That makes it a commercial first. But some critics say it has been oversold in the press: "Almost every popular article written on this has grotesquely over-hyped it," says Scott Aaronson, a computer scientist specializing in quantum computing at Waterloo University in Ontario, Canada. He says the machine in its current form is "completely useless from an industrial perspective".

The system is still about a hundred times slower than conventional computers, concedes Geordie Rose, chief technology officer and co-founder of D-wave. "We have a very early prototype," he says. But a computer with more qubits can be built with existing technology, and Rose believes it will be possible to scale-up the current machine into a more competitive device. Already, he says, industrial partners are eyeing the project: "We've had interest from several different parties; more than I had expected."

All at once

A conventional computer processes information in 'bits' with values of 0 and 1, but a quantum computer uses 'qubits' whose values can be 0 and 1 simultaneously. The simultaneous values in effect allow quantum machines to perform parallel computations — one of several factors that make them better than conventional set-ups.

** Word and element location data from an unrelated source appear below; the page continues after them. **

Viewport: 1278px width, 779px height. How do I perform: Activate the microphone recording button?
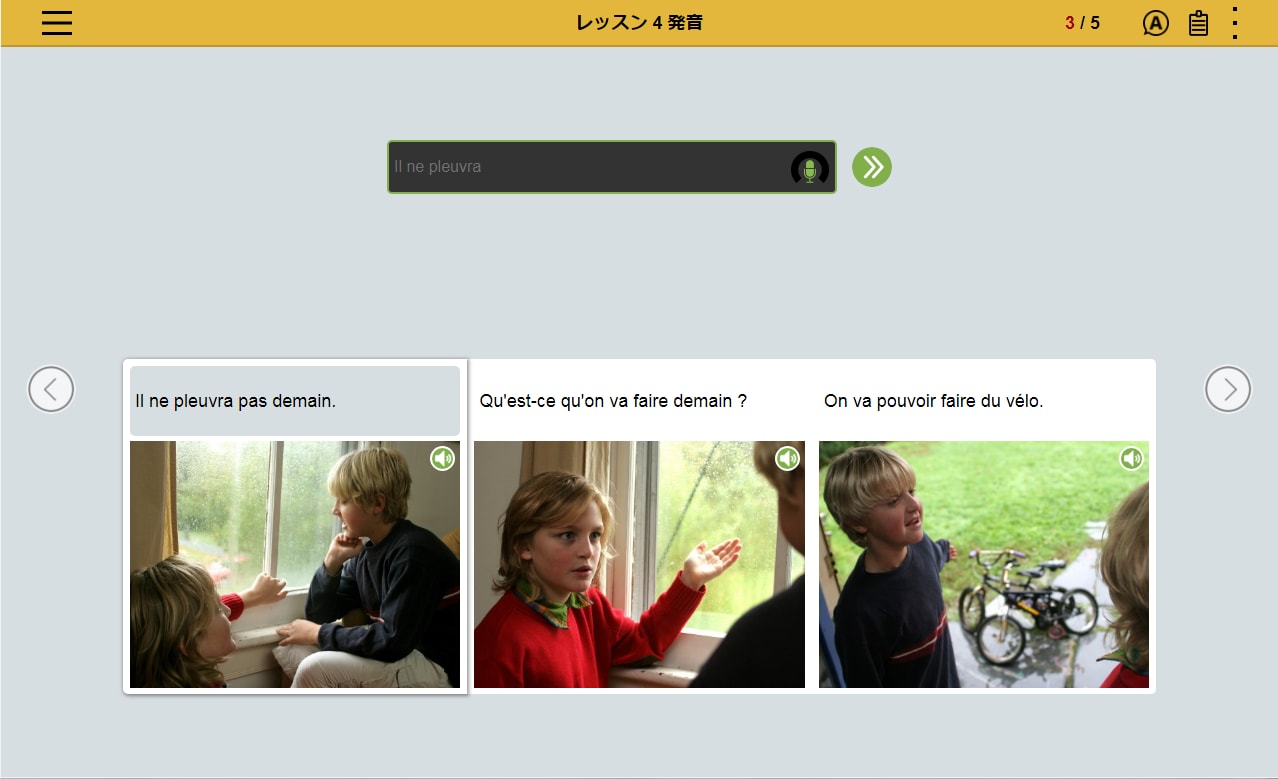[x=810, y=168]
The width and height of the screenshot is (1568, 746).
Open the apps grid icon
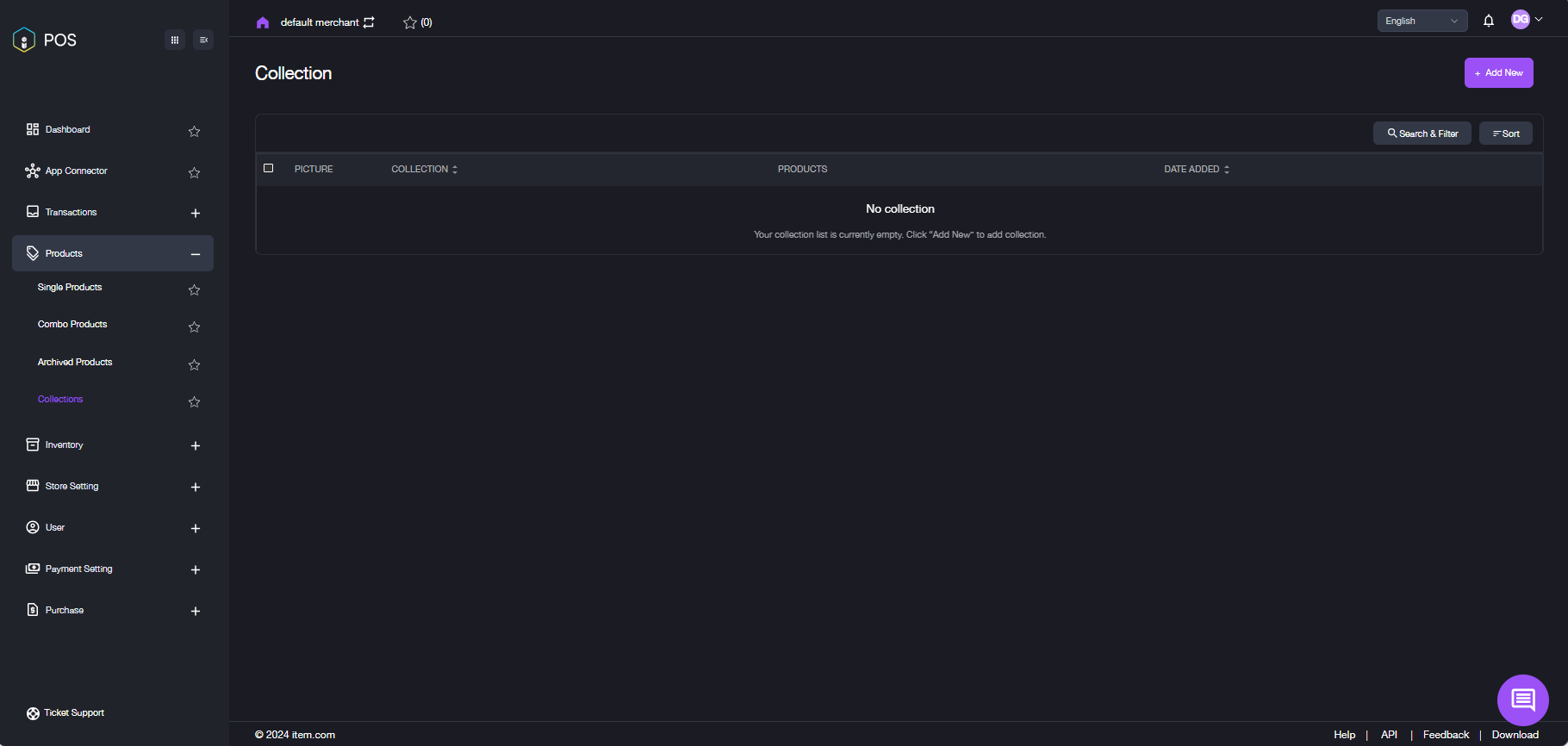pos(175,40)
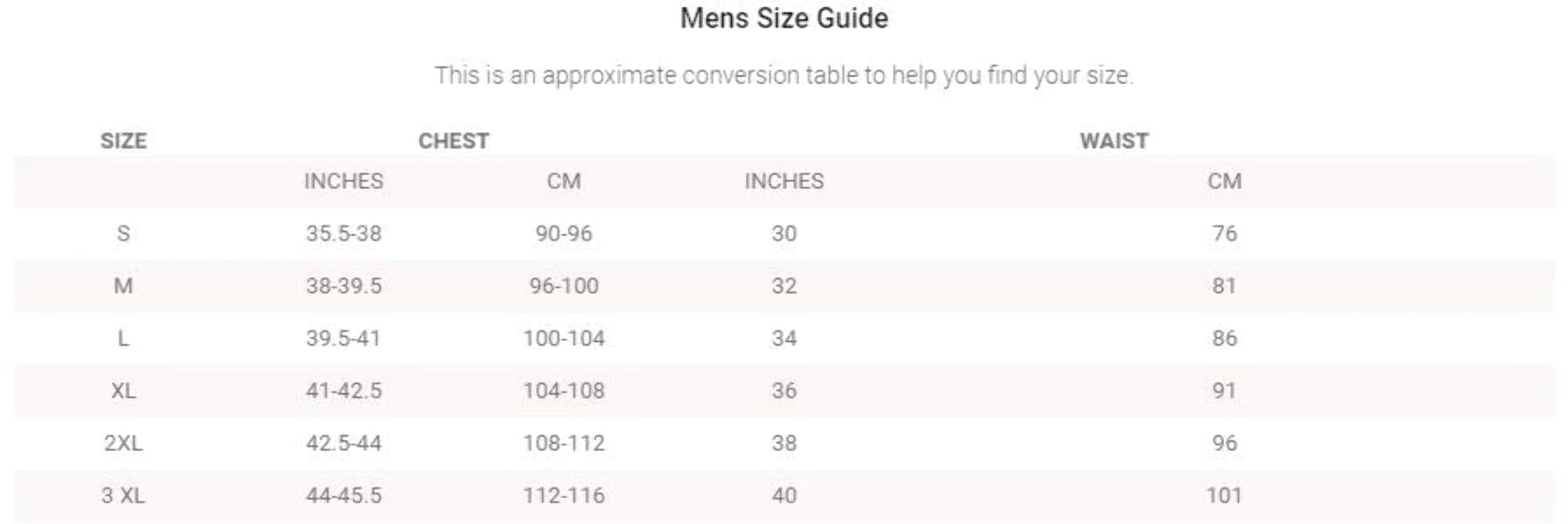Click the 3 XL size row label

pos(123,496)
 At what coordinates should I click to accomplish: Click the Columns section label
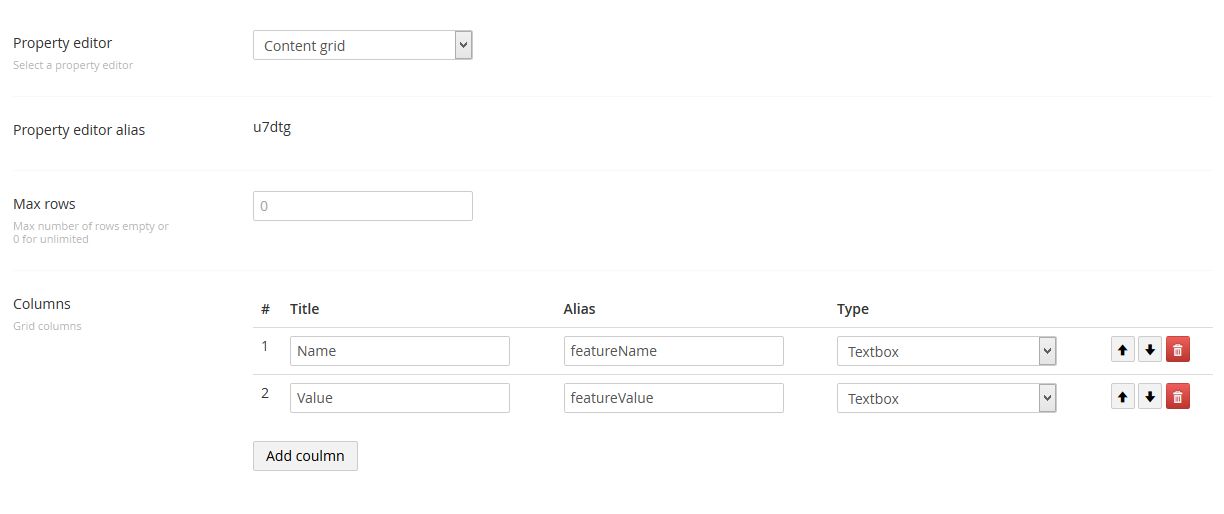42,304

Getting a couple of qubits to interact and perform a simple logic operation was achieved in the lab some time ago. And IBM has made a 7-qubit computer1, which existed within a single molecule and was used to factor the number 15. Making a more powerful device with interacting qubits has proved to be a huge challenge.

D-Wave's computer, which features 16 qubits, takes a different approach. Its qubits consist of tiny doughnuts of current on a superconductor. The currents circulate either clockwise or anticlockwise and, left to their own devices, they will circulate both ways simultaneously — in effect giving two simultaneous 'values'.

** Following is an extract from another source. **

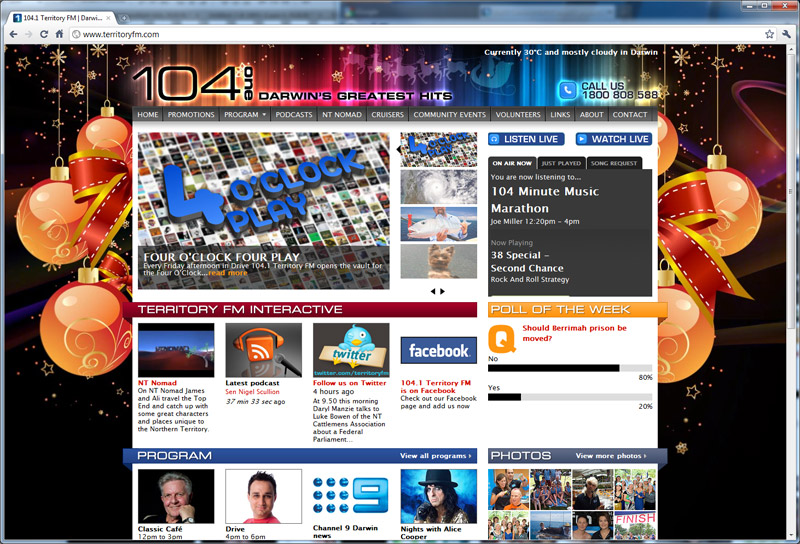Click the Facebook logo image

[438, 351]
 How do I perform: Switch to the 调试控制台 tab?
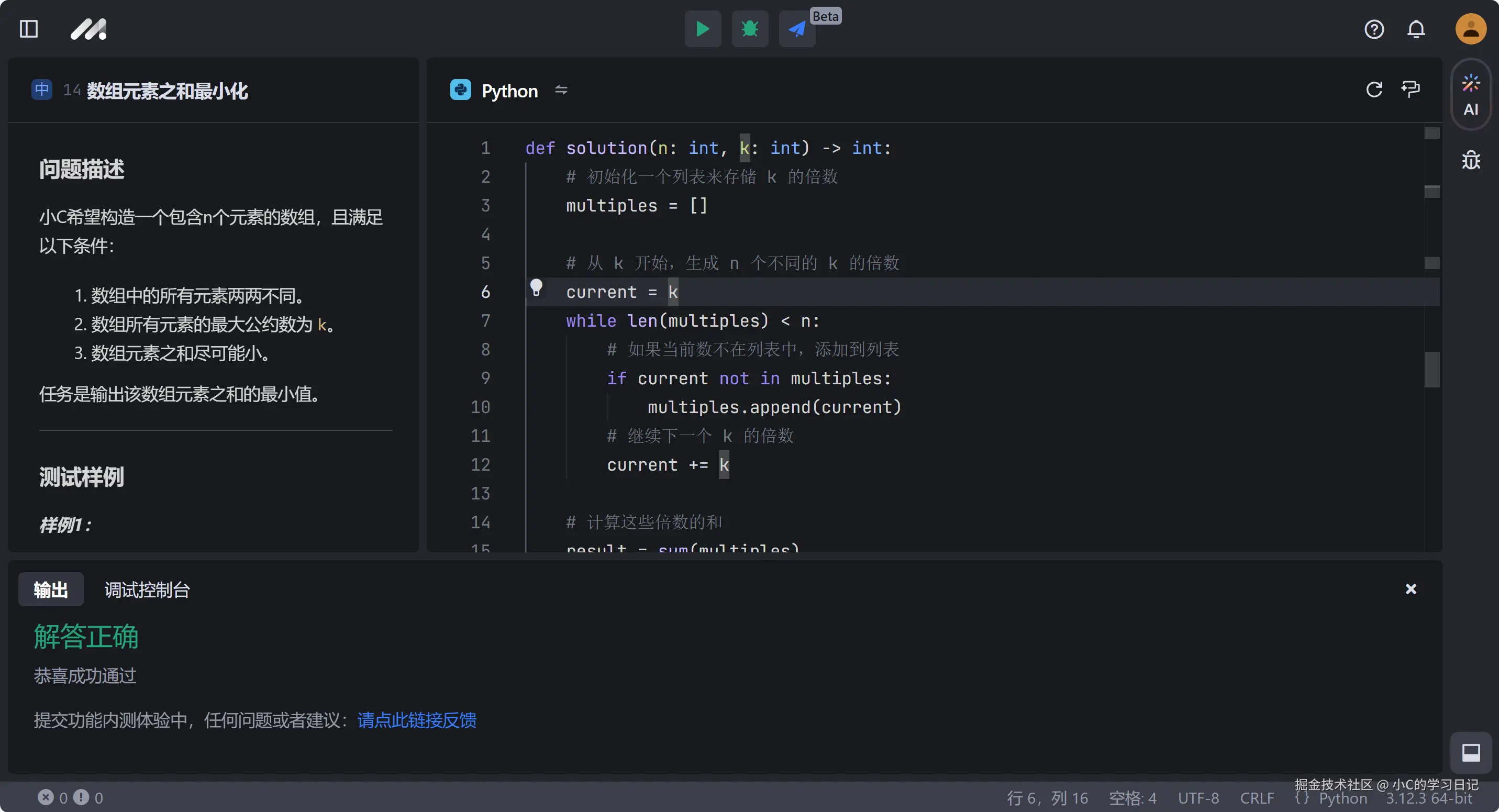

The computer is programmed by setting the initial values of the donuts and their interactions with other donuts. The machine is then left to run, and answers are read out from the state of the final system. Unlike other systems, the qubits aren't individually controlled during the computation.

Slow progress

It should be simple to scale up this device in size because it is built using techniques similar to those found in the semiconductor industry.

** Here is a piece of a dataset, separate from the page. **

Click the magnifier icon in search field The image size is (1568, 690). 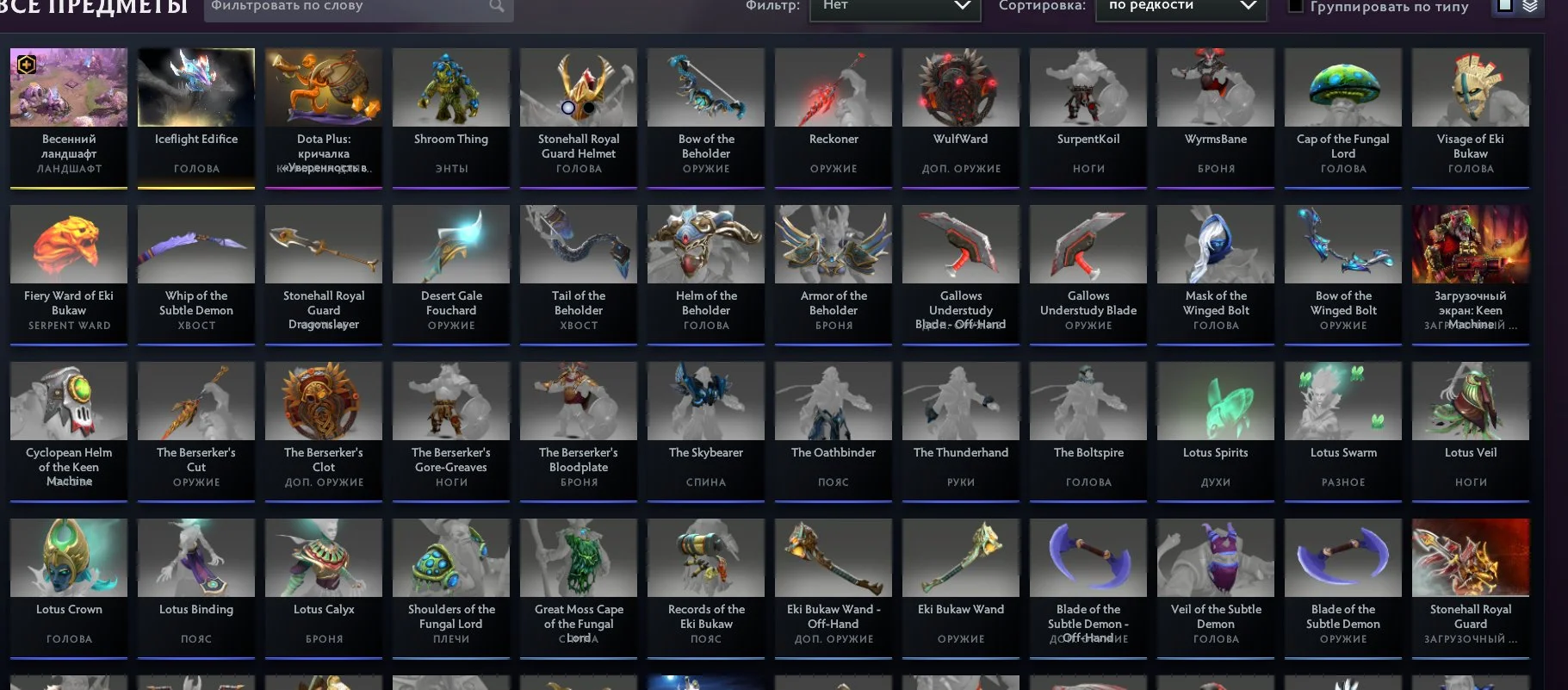[x=497, y=6]
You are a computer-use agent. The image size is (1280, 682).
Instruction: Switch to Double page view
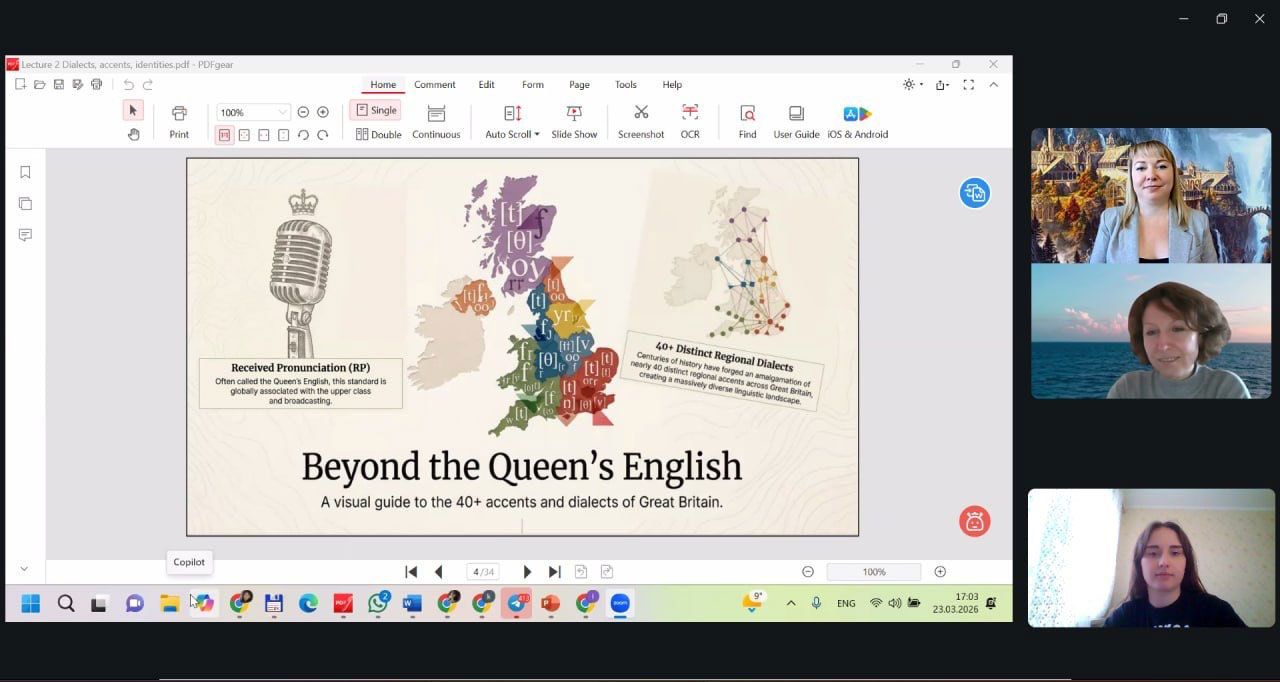click(378, 135)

But to make a larger machine reliable, the company will need to control the interactions between many of qubits more precisely, says Andrew Steane, a quantum-computing expert at the University of Oxford, UK. That may prove difficult because of difficulties with control systems and general 'noise' throughout the machine. "The issue isn't how many qubits, it's how many well-controlled qubits," Steane says.

Aaronson worries that the early roll-out of D-Wave's prototype might ultimately damage the burgeoning field of quantum computing. "If it fizzles out," he says, "people might say that quantum computing as a whole is just bunk."